EXTRACTED TEXT Start Marker

States expand AI rules in health care as federal government pushes national framework

At least 10 states have enacted or proposed AI rules for health care as no federal law yet governs the field. A December 2025 executive order signals Washington may move to override some state measures.

Categorized in: AI News Legal
Published on: Jun 02, 2026
States expand AI rules in health care as federal government pushes national framework

States Move to Regulate AI in Health Care as Federal Framework Emerges

Health care organizations face a fragmented regulatory environment as states pass AI-specific laws while the federal government signals intent to preempt certain state rules. The Trump administration issued Executive Order 14365 on December 11, 2025, directing federal agencies to identify and challenge state laws affecting AI development, creating tension between state and national approaches.

Currently, no comprehensive federal law governs AI use in health care. States are filling this gap with targeted regulations covering clinical, administrative, and operational applications. California, Colorado, Delaware, Illinois, Kentucky, Nevada, New York, Rhode Island, Texas, and Utah have all enacted or proposed AI-specific rules for health care.

State-Level Requirements

California's attorney general issued guidance requiring health care providers to comply with existing state laws when deploying AI. This includes health consumer protection statutes, anti-discrimination rules, patient privacy laws, and professional licensing requirements. The guidance treats AI as subject to technology-neutral regulations rather than creating separate standards.

EXTRACTED TEXT End Marker

Retype the article on state AI rules in health care from "State-Level Requirements" up to and including "creating separate standards.", word for word.

GIVEN DATA Start Marker

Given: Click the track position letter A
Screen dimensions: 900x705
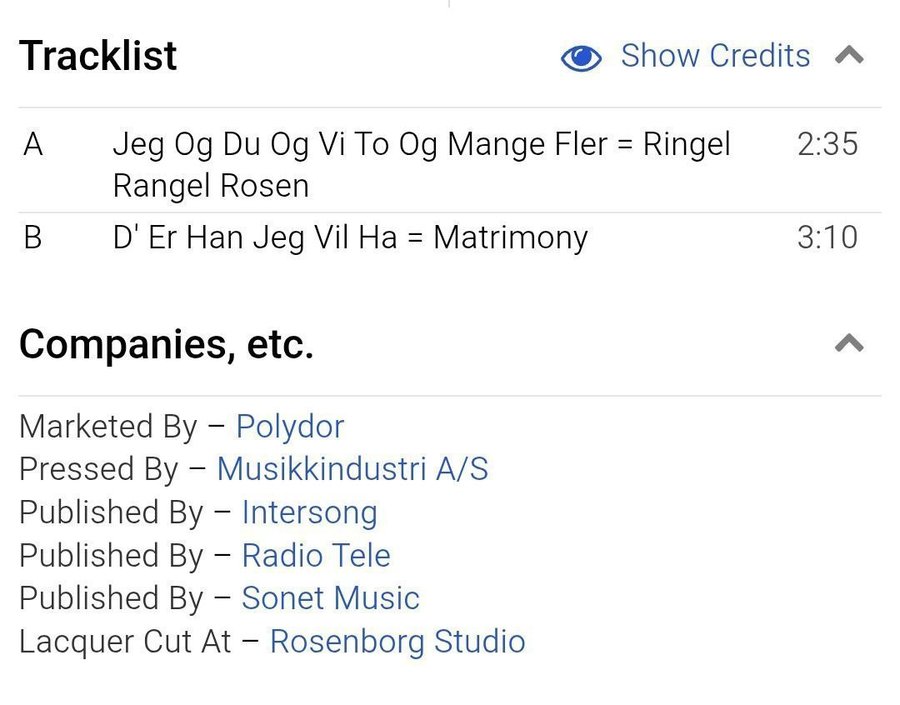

GIVEN DATA End Marker

= COMPLETED TASK =
State-Level Requirements

California's attorney general issued guidance requiring health care providers to comply with existing state laws when deploying AI. This includes health consumer protection statutes, anti-discrimination rules, patient privacy laws, and professional licensing requirements. The guidance treats AI as subject to technology-neutral regulations rather than creating separate standards.